You can read the documentation here: http://docs.astropy.org/en/stable/stats/lombscargle.html

In [None]:
# Do Lomb-Scargle!

f, p = LombScargle(t, y, dy).autopower()

### What do _f_ and _p_ correspond to? (check the documentation for more info)
### Answer:
(your answer here)

## In the cell below, plot the periodogram:

In [None]:
# Your code here:



### Q: What is the dominant frequency of periodicity within this dataset? How does it compare with how we created this synethetic dataset at the beginning?

### Answer:

(your answer here)

### We can now determine the frequency by determining the largest value of the power:

In [None]:
best_frequency = f[np.argmax(p)]
best_frequency

### Following the approach from our phase-folding worksheet a few weeks ago, calculate the phase and the standard phase below:

(Hint: What is the best period corresponding to our frequency estimate from LS?)

In [None]:
# Your code here:

best_period = 
phase = 

In [None]:
# Your code here:

stnd_phase = 

## Plot the corresponding standard phase diagram below:

In [None]:
# Your code here:



### Now we can see how our Lomb-Scargle model fits the data.

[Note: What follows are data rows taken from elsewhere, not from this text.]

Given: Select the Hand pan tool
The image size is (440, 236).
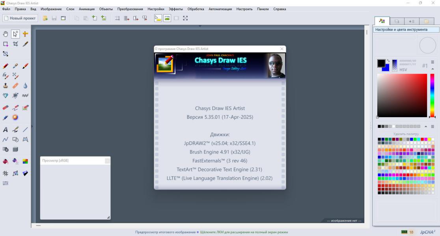Looking at the screenshot, I should click(x=6, y=34).
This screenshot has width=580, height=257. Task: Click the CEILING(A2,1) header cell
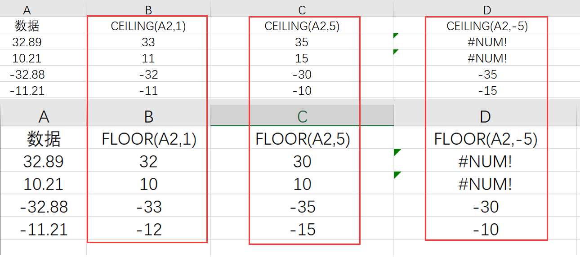[x=148, y=26]
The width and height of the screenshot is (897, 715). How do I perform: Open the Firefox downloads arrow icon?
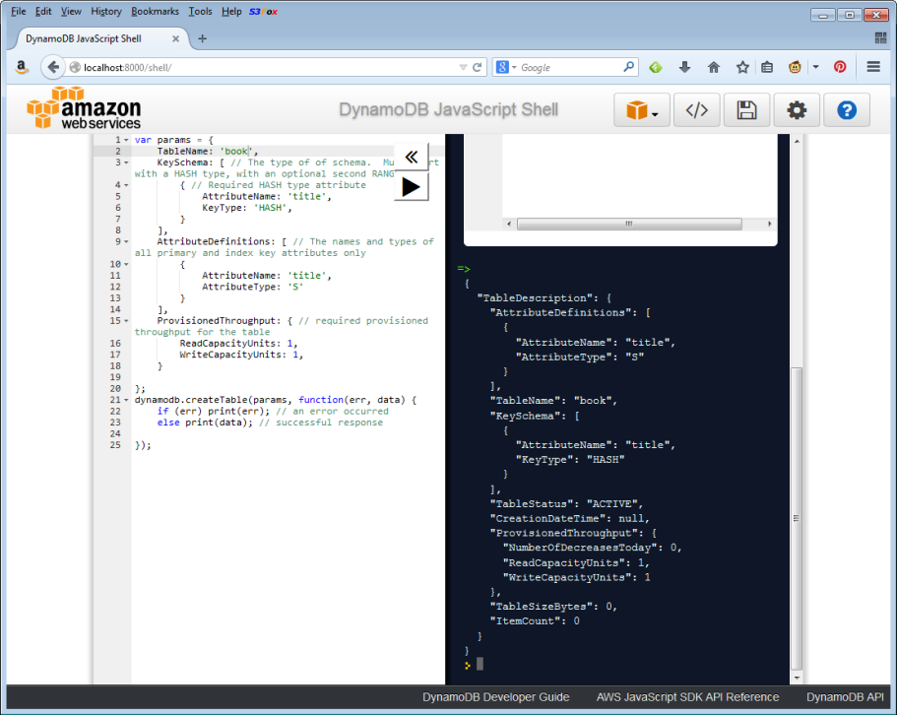coord(685,67)
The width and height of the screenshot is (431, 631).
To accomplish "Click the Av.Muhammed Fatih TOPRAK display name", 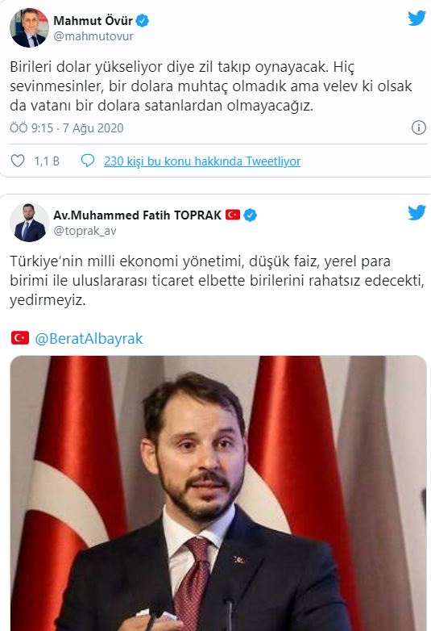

### First we have to calculate the model, evaluated at the original time sampling of the data:

In [None]:
t_fit = np.linspace(t.min(),t.max(),100)

In [None]:
y_fit = LombScargle(t, y, dy).model(t_fit, best_frequency)

## Now phase-fold the fit results for the Lomb-Scargle model, based on the best period:

In [None]:
# Your code here:
# Hint: the "reference time" in this case should be t[0]; otherwise the phase will be incorrect.

phase_LS = 
stnd_phase_LS = 

## Finally, plot the phased data and the models below.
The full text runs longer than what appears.